No. David Pleat was the manager then, who’d taken over from Peter Shreeves. He [Pleat] wasn’t there on my very first day. Instead it was a bloke called Trevor Hartley who was his assistant. This, I will never forget. All us apprentices were sat on the floor in front of the pros and he [Hartley] started talking to us about the importance of keeping your discipline on the pitch.
He stood me up and slapped me round the face! Then he went, ‘Brilliant. No retaliation. That’s an example of what we want!’ That’s what they did in those days, which is a bit different to today of course.
Guy Butters thanks the Albion fans after playing an FA Cup tie at White Hart Lane against his former club Spurs in 2005.
Guy Butters thanks the Albion fans after playing an FA Cup tie at White Hart Lane against his former club Spurs in 2005.
You can say that again…
Those methods wouldn’t work now, but they were acceptable then, which sounds weird when you try and explain it. It was like being a private in the army. They were preparing you for playing in the first team in front of 40,000 people against somebody like [centre-forward] John Fashanu, with arms flying everywhere and all that stuff.
They wanted to know if you were going to stand up to it or crumble. They wanted to know if they could count on you. You look back on it and think, ‘That’s a bit extreme’ but I do get it. It was to gear you up. It defined your character. It was certainly character building for me. Anyway, he [Pleat] did okay, but then we lost the FA Cup Final to Coventry in 1987, and it was after that that ‘Tel’ came in.
What were your impressions of Terry?
He was very charismatic, not only off the field – he used to do his singing and things like that – but also as a coach. I never heard him raise his voice once. As a side, we were drilled, drilled, drilled. At Barcelona, they’d played a sweeper system under him, and he introduced that to us over here.
Growing up, all the teams I played through with Tottenham, from the youth team up, whenever [opposition] wingers had the ball they used to get shown outside, so crosses would be coming in. He showed everyone inside, so you had a whole new way of playing. Every single day, drill, drill, drill on the back four with the midfielders in front. And it worked. It was really good.
In those days the offside rule was totally different so you could get away with it. Obviously people got it wrong, because they were learning a new style of play, but he’d never shout. He’d coach them through it – tell them where to go, body shape, etc. It was a good time to be there, and a good time to be under him, learning these new ideas.

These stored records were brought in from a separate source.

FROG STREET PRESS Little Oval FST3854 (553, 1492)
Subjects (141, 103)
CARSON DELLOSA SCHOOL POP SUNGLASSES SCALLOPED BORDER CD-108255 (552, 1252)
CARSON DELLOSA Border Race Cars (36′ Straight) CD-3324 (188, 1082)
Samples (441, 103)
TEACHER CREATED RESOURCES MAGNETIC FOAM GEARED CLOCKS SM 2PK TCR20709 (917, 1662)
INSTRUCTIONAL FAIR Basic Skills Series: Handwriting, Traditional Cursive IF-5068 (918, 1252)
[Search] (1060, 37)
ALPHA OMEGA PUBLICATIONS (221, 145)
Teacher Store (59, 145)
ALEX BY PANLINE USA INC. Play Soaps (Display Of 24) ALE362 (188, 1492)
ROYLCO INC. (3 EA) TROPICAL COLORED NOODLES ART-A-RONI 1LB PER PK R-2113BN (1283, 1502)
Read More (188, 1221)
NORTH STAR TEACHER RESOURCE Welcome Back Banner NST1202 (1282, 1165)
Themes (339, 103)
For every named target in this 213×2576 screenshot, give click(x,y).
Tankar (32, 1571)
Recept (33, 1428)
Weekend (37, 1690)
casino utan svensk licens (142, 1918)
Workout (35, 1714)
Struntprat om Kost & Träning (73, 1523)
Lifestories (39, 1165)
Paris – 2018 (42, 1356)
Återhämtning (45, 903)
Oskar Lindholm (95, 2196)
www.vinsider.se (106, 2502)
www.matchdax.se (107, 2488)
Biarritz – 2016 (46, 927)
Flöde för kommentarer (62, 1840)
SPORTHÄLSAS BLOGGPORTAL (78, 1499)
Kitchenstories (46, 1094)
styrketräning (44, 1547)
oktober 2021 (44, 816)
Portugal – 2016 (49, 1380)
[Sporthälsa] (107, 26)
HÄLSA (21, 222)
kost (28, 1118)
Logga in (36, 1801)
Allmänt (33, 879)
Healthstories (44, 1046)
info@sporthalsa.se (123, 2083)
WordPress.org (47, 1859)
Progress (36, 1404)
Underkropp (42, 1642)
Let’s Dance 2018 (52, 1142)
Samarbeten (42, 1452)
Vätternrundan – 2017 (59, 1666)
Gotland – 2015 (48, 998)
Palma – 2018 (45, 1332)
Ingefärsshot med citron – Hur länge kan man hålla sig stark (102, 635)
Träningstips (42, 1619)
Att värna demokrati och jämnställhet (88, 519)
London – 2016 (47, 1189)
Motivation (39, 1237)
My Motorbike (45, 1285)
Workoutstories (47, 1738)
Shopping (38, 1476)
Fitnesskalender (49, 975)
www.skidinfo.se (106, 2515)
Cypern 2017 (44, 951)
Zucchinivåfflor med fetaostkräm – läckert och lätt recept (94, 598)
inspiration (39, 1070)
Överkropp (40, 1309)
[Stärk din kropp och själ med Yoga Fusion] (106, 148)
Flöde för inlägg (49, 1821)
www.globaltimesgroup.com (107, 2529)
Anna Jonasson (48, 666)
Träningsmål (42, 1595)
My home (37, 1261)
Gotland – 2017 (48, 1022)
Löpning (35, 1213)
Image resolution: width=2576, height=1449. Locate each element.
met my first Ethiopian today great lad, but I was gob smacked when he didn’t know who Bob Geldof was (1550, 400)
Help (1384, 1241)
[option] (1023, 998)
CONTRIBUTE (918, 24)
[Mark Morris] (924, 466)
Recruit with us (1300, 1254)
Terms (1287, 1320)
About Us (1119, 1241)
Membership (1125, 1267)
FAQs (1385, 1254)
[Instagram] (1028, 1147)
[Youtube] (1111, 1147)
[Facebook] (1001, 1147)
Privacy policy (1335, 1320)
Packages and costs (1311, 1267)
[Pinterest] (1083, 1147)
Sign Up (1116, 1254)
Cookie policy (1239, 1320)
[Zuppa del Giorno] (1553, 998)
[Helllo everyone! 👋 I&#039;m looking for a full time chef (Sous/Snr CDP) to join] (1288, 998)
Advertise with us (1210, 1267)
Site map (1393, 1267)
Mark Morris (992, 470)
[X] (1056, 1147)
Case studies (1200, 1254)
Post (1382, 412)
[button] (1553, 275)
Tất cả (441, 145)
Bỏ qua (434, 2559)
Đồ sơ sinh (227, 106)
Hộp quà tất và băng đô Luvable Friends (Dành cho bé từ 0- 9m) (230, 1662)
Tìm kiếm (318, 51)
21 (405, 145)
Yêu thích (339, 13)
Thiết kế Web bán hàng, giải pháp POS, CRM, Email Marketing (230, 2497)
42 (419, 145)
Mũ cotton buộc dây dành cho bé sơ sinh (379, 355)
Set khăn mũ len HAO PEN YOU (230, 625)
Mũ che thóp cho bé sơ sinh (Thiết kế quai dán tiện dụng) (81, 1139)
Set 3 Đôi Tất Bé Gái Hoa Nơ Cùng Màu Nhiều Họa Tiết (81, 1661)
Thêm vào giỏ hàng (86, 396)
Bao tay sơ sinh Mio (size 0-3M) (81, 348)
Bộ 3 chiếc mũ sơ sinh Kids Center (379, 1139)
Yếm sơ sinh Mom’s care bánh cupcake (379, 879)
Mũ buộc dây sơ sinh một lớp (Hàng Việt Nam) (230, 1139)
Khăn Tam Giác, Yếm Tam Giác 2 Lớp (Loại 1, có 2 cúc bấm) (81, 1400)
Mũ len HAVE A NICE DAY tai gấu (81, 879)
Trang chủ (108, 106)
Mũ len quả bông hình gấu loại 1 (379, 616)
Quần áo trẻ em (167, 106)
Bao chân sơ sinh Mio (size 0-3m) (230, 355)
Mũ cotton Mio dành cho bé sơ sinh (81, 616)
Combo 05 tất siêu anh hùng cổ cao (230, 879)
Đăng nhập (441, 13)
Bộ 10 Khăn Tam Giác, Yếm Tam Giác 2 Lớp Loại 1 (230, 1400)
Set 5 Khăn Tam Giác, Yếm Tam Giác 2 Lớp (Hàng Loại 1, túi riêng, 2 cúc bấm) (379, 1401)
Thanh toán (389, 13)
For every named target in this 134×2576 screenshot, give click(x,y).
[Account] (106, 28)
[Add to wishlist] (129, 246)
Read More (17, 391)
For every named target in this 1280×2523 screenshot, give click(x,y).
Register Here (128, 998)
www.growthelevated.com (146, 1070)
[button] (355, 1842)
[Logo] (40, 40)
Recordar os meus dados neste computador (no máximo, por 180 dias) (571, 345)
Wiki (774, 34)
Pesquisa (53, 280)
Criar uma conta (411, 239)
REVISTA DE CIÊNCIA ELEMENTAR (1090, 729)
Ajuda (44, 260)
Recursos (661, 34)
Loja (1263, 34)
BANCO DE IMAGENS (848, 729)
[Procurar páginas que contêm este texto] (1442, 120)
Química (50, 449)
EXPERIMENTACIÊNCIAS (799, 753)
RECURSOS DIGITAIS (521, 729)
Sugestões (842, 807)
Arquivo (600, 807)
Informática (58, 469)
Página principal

What did you take most from working under Terry?
How to conduct yourself as a person. He dressed very smartly. It was about the way you carried yourself, how you acted off the pitch. He was very polite, yet very persuasive. He had a charm about him. And that all rubbed off on you. He was also very thorough – as I said, drill, drill, drill, know your stuff.
He used to get Allan Harris, his assistant manager, to take any young players aside ten minutes before kick-off to brief them – ‘You’re marking Mark Hughes, don’t let him pin you on the edge of the box because he’ll roll you, he’s very strong,’ all the pluses and minuses of who you were about to play against. That thoroughness certainly had a knock-on effect on me throughout my career.